“My poor friend, be calm!” and she caressed his wet cheek lightly with her fingers. “Only be calm, and God will give you strength to pass through this valley and shadow of trial.”

“God gave me strength!” said he, with a sharp and sudden change of tone, raising his head slightly to look in her face. “Woman, he gave me strength when he gave me life! I have strength enough, as men call it, to move the world, aye, to wield Fate itself. It was not for such strength I came to you. It was not for such strength I would condescend to plead to mortal. It is for that soft and beautiful presence that liveth in immortal freshness, the spring-flower of the heart, beneath the moveless outstretched wing of Faith. Faith in our own kind. Faith in what is true and chaste in the purposes and charities, which, widely separate from the sensuous and the passionate, constitute all the blest amenities of intercourse between the sexes. ’Tis not that I would ask you to be all my mother, for that could not be; but that you should impersonate to me that calm joy, that serenity of repose in which I lived so long, upon a troubled earth, through her. It was she to whom I turned when the world buffeted and baffled me, to renew upon her bosom my faith in my fellows, and it was upon that sacred resting-place that I alone found soothing. She reconciled me to endure. She subdued my rebellious heart. She saved me from actual madness; aye, from the strait-waistcoat and the chain, when my brain was like to burst from throbbings that sounded like a thousand wild steeds thundering frantic over echoing plains; for the conflict was most fearful, when my young soul first arose to grapple with the world and its huge evils. In my impotent wrath I should have dashed myself to atoms against its moveless battlements of wrong, but that a low, sweet voice would quell and hold me back.

“I was the child of much travail, and years of weary and desponding watchfulness. I alone, of all her children, bore her features—she loved me unutterably, and shielded me always; it was not like the common love of mother for her child. In all things concerning me she seemed to be filled with a strange prescience—she read my inmost thought as if it were her own—as if it were a scroll made legible by illuminated letters. She seldom asked me questions, but simply told me what had happened. It was useless to attempt disguises with her; ministering in the flesh, she was my present angel, reconciling me to life; and when she passed from me and the world, I first realised what darkness, death, and separation meant.
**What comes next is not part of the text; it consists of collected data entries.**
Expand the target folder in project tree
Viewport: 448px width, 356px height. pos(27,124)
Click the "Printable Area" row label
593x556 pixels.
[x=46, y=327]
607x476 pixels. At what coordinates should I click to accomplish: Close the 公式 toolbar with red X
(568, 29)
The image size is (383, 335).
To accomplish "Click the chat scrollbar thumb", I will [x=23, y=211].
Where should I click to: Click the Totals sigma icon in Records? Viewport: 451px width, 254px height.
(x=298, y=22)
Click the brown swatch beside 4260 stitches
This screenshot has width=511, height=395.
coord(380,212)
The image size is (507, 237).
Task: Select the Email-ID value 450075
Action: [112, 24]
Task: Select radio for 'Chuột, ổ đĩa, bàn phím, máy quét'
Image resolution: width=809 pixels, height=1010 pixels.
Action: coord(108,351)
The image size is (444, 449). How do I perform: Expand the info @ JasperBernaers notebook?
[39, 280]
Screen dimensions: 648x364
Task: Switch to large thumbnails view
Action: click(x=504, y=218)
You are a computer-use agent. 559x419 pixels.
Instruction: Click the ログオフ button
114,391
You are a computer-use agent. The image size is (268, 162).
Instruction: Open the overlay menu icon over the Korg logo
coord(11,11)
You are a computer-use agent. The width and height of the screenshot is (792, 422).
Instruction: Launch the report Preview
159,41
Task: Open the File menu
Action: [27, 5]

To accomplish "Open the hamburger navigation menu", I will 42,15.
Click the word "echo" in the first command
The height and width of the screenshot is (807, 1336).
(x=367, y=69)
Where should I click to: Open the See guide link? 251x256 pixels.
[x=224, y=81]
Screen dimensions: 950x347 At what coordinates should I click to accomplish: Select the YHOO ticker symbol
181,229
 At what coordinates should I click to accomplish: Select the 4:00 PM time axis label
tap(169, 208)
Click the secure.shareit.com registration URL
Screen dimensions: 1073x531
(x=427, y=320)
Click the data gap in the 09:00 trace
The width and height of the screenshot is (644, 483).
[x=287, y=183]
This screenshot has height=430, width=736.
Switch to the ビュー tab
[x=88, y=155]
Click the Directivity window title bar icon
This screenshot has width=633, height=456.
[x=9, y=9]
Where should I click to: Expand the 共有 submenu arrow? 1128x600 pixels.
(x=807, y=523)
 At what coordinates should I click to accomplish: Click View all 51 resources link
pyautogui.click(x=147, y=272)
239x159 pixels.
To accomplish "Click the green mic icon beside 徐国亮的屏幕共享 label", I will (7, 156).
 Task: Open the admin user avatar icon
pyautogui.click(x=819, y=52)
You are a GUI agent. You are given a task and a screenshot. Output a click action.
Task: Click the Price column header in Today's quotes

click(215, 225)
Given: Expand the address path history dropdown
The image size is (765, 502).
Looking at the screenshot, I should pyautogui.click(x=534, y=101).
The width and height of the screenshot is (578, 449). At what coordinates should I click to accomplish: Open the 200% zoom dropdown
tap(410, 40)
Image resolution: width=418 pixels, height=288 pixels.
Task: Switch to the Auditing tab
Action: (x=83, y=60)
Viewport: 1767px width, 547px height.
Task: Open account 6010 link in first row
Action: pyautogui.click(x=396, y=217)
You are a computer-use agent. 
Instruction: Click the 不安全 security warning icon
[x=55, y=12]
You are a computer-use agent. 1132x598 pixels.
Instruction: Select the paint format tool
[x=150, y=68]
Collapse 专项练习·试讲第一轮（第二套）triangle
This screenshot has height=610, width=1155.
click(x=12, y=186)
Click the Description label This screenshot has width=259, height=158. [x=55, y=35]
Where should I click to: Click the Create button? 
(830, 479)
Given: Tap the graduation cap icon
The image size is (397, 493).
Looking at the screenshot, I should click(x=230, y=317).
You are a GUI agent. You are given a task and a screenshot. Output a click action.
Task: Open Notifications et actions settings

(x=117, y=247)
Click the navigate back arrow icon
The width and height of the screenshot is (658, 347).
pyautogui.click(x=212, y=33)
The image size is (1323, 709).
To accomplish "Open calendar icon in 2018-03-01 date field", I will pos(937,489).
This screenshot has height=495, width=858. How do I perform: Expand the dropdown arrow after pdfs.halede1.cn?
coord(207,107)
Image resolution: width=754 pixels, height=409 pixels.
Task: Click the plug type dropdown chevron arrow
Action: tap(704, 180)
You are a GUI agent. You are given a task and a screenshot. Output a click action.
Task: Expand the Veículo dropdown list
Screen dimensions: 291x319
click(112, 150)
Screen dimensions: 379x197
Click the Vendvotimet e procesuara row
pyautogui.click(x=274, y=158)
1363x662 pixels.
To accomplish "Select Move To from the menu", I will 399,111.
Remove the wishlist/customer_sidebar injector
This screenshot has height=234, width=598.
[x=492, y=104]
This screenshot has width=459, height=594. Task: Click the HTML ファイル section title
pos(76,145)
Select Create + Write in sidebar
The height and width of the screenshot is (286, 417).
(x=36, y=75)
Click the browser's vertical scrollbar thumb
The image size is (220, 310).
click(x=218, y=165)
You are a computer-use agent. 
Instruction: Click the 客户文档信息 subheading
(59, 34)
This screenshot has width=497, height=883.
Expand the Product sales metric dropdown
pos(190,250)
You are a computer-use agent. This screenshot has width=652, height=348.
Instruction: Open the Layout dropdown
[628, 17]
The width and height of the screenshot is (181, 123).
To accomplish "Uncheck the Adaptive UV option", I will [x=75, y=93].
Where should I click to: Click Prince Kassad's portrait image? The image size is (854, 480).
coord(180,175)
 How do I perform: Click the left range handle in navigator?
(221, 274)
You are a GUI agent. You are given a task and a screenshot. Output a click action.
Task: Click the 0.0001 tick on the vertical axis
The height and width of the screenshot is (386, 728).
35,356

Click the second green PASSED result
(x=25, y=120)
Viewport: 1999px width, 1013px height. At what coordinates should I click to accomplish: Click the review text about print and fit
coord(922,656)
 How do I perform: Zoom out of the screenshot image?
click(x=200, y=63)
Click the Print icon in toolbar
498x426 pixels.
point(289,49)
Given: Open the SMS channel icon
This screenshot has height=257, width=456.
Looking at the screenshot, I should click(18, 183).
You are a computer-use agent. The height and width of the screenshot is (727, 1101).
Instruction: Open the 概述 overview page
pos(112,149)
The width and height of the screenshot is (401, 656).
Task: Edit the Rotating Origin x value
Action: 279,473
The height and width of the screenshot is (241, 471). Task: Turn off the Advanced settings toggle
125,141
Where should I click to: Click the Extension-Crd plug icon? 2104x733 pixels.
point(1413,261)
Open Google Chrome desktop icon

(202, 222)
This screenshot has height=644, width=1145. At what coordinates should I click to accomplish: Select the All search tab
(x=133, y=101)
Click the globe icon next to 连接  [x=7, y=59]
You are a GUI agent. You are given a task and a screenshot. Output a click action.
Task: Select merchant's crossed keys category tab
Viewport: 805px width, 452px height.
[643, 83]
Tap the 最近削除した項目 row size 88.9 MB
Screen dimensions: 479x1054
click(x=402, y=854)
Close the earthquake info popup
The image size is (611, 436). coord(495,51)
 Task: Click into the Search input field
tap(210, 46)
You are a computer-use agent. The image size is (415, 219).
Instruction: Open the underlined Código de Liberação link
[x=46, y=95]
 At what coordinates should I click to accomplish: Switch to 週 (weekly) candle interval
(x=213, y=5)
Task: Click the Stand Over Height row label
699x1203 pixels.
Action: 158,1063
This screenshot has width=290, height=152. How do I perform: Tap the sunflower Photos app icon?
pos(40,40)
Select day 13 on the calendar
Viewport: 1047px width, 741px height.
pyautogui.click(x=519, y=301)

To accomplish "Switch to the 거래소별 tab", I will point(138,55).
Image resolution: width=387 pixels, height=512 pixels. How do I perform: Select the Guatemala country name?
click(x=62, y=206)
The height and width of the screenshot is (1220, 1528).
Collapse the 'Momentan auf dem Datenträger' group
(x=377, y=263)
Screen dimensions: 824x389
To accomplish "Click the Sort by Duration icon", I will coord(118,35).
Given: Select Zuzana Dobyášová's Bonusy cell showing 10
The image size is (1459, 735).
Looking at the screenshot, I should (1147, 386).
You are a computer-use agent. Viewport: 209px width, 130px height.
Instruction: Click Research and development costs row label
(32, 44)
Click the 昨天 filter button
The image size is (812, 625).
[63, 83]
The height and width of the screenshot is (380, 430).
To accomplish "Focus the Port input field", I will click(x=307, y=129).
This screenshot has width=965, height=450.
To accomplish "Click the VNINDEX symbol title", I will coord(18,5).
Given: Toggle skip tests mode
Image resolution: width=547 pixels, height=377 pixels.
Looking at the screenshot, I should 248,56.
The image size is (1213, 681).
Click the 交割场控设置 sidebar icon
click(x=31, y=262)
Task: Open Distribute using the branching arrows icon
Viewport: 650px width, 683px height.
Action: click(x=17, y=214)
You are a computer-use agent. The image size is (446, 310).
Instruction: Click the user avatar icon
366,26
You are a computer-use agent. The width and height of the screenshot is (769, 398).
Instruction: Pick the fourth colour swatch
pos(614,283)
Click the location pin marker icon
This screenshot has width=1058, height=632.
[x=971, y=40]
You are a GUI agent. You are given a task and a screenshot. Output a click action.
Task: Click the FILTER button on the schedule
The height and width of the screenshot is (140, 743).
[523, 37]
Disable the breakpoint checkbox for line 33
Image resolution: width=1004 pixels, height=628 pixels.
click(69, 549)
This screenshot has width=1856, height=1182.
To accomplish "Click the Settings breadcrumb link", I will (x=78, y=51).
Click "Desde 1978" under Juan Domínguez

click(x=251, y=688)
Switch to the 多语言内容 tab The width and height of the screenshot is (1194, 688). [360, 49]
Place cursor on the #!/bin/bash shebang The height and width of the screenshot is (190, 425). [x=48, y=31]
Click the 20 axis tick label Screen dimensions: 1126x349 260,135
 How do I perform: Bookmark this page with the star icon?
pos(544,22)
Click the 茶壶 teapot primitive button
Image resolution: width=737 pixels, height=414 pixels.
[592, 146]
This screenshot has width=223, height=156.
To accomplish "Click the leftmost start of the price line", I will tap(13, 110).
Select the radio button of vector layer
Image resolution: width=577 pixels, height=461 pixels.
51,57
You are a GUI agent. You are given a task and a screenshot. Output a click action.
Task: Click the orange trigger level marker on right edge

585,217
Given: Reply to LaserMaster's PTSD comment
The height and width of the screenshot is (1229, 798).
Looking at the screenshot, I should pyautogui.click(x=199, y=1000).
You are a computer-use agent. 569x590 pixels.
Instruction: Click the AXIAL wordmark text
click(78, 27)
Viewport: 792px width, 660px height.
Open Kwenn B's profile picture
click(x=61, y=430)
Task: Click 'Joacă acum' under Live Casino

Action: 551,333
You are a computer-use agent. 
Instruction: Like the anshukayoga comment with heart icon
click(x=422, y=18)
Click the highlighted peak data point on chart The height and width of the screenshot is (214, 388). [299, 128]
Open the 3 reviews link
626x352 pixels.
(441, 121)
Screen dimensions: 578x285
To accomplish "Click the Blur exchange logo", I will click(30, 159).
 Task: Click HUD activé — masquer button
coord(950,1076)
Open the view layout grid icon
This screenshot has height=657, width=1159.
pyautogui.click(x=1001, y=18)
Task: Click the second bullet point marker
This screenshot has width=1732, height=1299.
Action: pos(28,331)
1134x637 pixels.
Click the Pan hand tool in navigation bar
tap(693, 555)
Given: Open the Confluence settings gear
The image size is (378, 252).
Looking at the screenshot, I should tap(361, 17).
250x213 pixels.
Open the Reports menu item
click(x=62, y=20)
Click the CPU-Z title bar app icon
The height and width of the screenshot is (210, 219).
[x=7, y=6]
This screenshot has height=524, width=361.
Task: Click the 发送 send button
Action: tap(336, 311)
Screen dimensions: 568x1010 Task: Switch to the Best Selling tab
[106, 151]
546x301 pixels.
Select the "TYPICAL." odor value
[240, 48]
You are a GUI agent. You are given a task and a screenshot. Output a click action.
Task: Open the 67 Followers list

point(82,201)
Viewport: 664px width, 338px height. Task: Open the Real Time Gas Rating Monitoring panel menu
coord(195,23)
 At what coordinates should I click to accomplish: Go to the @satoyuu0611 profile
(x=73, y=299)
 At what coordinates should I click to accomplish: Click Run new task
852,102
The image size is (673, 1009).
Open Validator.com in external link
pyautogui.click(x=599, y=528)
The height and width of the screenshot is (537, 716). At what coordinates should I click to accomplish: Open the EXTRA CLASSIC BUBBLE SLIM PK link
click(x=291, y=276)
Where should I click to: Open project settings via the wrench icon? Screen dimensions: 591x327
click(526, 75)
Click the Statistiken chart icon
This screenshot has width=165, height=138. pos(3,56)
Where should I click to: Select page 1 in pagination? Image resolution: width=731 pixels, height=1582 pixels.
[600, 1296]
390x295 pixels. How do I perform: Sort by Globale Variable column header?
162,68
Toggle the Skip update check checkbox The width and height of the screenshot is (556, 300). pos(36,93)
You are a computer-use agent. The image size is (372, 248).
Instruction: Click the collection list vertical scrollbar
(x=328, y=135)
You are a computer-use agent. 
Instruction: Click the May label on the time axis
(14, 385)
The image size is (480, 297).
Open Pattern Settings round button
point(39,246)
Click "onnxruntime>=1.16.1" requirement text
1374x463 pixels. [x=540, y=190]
I was delirious I know not how long—for they seemed slowly tearing my heart out by the roots, chord by chord, with a heavy drag, until the last one snapped, and then I went into deep oblivion, from which I awoke a man of stone, so far as sensation went; and if stone could walk, with no more heart than it—or rather if you can imagine this walking statue moulded of the red lava, and only cooled upon the surface, you can better conceive the smouldering, heart-devouring chaos in which my life now moved among my fellows. I did not stop to curse and battle with my old foes, I only hated them with a liquid flame of scorn that found its level in me and was still. I would not harm them—no, not I—I wanted them to live for companionship in suffering. I gloried in their perversions—they filled me with ecstasy. I could not but add to them, and in ferocious delight threw myself into all the excesses and extremes that demonise the world.

“But ambition came to rescue my dignity at last, and of its iron despotism you have seen the worst. From its hard and meagre thraldom you have released me for the time, but it remains with you to hold me free. The wings that have borne me thus far on this bold upward flight must feel the soft freshening of the breeze and the glad welcoming of sunlight, to the purer realm they try, or flagging soon of the unwonted effort, they will sink again to seek the old accustomed sullen perch. The strength I need now is a subtler thing than any power of will within myself—purer than the breath of angels, it is chaste and mild as star-beams.

“It is you who have filled me with these yearnings—’tis to you that I look for their realisation, and yet you have not accepted that pure and holy relation conveyed in the ‘Marie, mother,’ I have named you, and plead with you to recognise.”

During all this time the face of the woman had been bowed so close to that of Manton that she seemed almost to touch with her lips, first his temples and then his cheek. A close observer would have perceived, in her long and deep inspirations, her slightly parted lips and the slow creeping movement of the head, that she was steadily breathing upon certain well-known and highly sensitive nerves. The brain of Manton was too full to notice this strange manœuvre; but while he talked, that hot breath had been sending soft thrillings through his frame, which, at first unobserved, had gradually grown more palpably delicious, until, as he ceased to speak, he found his whole frame literally quivering with passion.

He was silent for a moment, that he might fully realise the sensation, and then, with a shudder of horror, sprang away from contact with the woman, exclaiming—

“My God! what is this? What an unnatural monster am I! or”—as a sudden gleam of suspicion shot through his brain—“Woman, is it you who have done this?” His face darkened in an expression of rage and ferocity which was absolutely hideous, as his eye glanced coldly on her.

“I ask you, woman, was it some infernal art of yours? Answer me!—for, by the Eternal God, you shall never thus tamper with the sacrednesses of a true man’s heart again!” and, grinding his teeth, he approached her menacingly, as if, in his blind rage, he would rend her to atoms.